(GIVEN ENTRIES begins)

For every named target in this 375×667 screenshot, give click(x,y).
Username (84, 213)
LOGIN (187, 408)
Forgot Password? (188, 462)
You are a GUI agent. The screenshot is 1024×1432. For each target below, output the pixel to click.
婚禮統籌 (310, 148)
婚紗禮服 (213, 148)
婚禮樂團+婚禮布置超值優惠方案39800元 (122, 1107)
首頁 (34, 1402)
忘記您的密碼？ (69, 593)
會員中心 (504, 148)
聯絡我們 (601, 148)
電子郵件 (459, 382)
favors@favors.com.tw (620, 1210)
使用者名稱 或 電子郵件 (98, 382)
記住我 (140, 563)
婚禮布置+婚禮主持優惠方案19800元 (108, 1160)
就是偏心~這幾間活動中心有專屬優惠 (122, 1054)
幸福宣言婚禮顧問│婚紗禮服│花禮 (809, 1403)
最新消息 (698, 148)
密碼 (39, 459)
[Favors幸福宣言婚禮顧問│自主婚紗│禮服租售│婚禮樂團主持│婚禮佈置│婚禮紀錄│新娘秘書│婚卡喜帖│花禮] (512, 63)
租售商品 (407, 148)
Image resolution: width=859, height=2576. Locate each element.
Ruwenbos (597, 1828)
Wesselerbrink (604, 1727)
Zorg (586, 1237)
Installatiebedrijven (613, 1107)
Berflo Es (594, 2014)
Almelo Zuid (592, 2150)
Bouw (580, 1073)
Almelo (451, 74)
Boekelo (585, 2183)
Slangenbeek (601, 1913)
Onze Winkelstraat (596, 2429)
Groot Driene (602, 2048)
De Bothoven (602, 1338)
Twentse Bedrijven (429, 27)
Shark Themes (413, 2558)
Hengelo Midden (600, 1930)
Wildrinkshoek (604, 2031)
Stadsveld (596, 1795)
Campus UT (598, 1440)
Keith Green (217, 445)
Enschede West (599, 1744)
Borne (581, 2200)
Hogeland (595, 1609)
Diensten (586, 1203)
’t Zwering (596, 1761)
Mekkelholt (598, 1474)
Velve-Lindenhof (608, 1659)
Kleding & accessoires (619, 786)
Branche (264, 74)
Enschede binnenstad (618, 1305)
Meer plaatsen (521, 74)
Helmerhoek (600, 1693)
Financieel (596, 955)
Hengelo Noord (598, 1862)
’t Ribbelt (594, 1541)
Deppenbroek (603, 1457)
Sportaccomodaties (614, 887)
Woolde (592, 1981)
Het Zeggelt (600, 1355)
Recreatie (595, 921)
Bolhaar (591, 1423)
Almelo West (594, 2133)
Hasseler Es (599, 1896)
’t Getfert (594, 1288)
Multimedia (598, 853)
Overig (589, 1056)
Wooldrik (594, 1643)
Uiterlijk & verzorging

(GIVEN ENTRIES ends)

WHAT YOU HAVE TO DO:
Each entry above needs to be retyped exactly as it appears.

REPLY TO THE EXERCISE:
For every named target in this 375×667 screenshot, give click(x,y).
Username (84, 213)
LOGIN (187, 408)
Forgot Password? (188, 462)
You are a GUI agent. The screenshot is 1024×1432. For each target below, output the pixel to click.
婚禮統籌 (310, 148)
婚紗禮服 (213, 148)
婚禮樂團+婚禮布置超值優惠方案39800元 (122, 1107)
首頁 (34, 1402)
忘記您的密碼？ (69, 593)
會員中心 (504, 148)
聯絡我們 (601, 148)
電子郵件 (459, 382)
favors@favors.com.tw (620, 1210)
使用者名稱 或 電子郵件 (98, 382)
記住我 (140, 563)
婚禮布置+婚禮主持優惠方案19800元 (108, 1160)
就是偏心~這幾間活動中心有專屬優惠 (122, 1054)
幸福宣言婚禮顧問│婚紗禮服│花禮 (809, 1403)
最新消息 (698, 148)
密碼 (39, 459)
[Favors幸福宣言婚禮顧問│自主婚紗│禮服租售│婚禮樂團主持│婚禮佈置│婚禮紀錄│新娘秘書│婚卡喜帖│花禮] (512, 63)
租售商品 (407, 148)
Image resolution: width=859, height=2576. Locate each element.
Ruwenbos (597, 1828)
Wesselerbrink (604, 1727)
Zorg (586, 1237)
Installatiebedrijven (613, 1107)
Berflo Es (594, 2014)
Almelo Zuid (592, 2150)
Bouw (580, 1073)
Almelo (451, 74)
Boekelo (585, 2183)
Slangenbeek (601, 1913)
Onze Winkelstraat (596, 2429)
Groot Driene (602, 2048)
De Bothoven (602, 1338)
Twentse Bedrijven (429, 27)
Shark Themes (413, 2558)
Hengelo Midden (600, 1930)
Wildrinkshoek (604, 2031)
Stadsveld (596, 1795)
Campus UT (598, 1440)
Keith Green (217, 445)
Enschede West (599, 1744)
Borne (581, 2200)
Hogeland (595, 1609)
Diensten (586, 1203)
’t Zwering (596, 1761)
Mekkelholt (598, 1474)
Velve-Lindenhof (608, 1659)
Kleding & accessoires (619, 786)
Branche (264, 74)
Enschede binnenstad (618, 1305)
Meer plaatsen (521, 74)
Helmerhoek (600, 1693)
Financieel (596, 955)
Hengelo Noord (598, 1862)
’t Ribbelt (594, 1541)
Deppenbroek (603, 1457)
Sportaccomodaties (614, 887)
Woolde (592, 1981)
Het Zeggelt (600, 1355)
Recreatie (595, 921)
Bolhaar (591, 1423)
Almelo West (594, 2133)
Hasseler Es (599, 1896)
’t Getfert (594, 1288)
Multimedia (598, 853)
Overig (589, 1056)
Wooldrik (594, 1643)
Uiterlijk & verzorging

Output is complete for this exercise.